## Activity:
Nothing but an exact copy of the records below counts as the answer.

## Saved entries:
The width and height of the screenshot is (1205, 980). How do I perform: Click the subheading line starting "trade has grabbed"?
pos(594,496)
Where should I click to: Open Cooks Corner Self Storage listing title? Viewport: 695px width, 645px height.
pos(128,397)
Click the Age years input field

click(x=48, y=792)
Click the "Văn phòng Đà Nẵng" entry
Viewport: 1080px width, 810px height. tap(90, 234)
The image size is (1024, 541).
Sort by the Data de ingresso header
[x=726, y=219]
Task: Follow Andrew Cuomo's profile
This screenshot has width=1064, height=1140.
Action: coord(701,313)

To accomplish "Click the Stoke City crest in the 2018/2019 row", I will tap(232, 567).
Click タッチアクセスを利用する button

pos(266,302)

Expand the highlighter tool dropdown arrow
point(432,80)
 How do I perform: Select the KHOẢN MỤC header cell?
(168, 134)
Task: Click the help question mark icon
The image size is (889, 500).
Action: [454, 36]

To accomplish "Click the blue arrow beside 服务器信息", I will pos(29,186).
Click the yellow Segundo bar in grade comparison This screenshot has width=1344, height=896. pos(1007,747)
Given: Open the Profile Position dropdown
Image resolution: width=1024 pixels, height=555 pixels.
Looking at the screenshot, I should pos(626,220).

## Result of this exercise:
The width and height of the screenshot is (1205, 980). How do I perform: Click the subheading line starting "trade has grabbed"?
pos(594,496)
Where should I click to: Open Cooks Corner Self Storage listing title? Viewport: 695px width, 645px height.
pos(128,397)
Click the Age years input field

click(x=48, y=792)
Click the "Văn phòng Đà Nẵng" entry
Viewport: 1080px width, 810px height. tap(90, 234)
The image size is (1024, 541).
Sort by the Data de ingresso header
[x=726, y=219]
Task: Follow Andrew Cuomo's profile
This screenshot has width=1064, height=1140.
Action: coord(701,313)

To accomplish "Click the Stoke City crest in the 2018/2019 row", I will tap(232, 567).
Click タッチアクセスを利用する button

pos(266,302)

Expand the highlighter tool dropdown arrow
point(432,80)
 How do I perform: Select the KHOẢN MỤC header cell?
(168, 134)
Task: Click the help question mark icon
The image size is (889, 500).
Action: [454, 36]

To accomplish "Click the blue arrow beside 服务器信息", I will pos(29,186).
Click the yellow Segundo bar in grade comparison This screenshot has width=1344, height=896. pos(1007,747)
Given: Open the Profile Position dropdown
Image resolution: width=1024 pixels, height=555 pixels.
Looking at the screenshot, I should pos(626,220).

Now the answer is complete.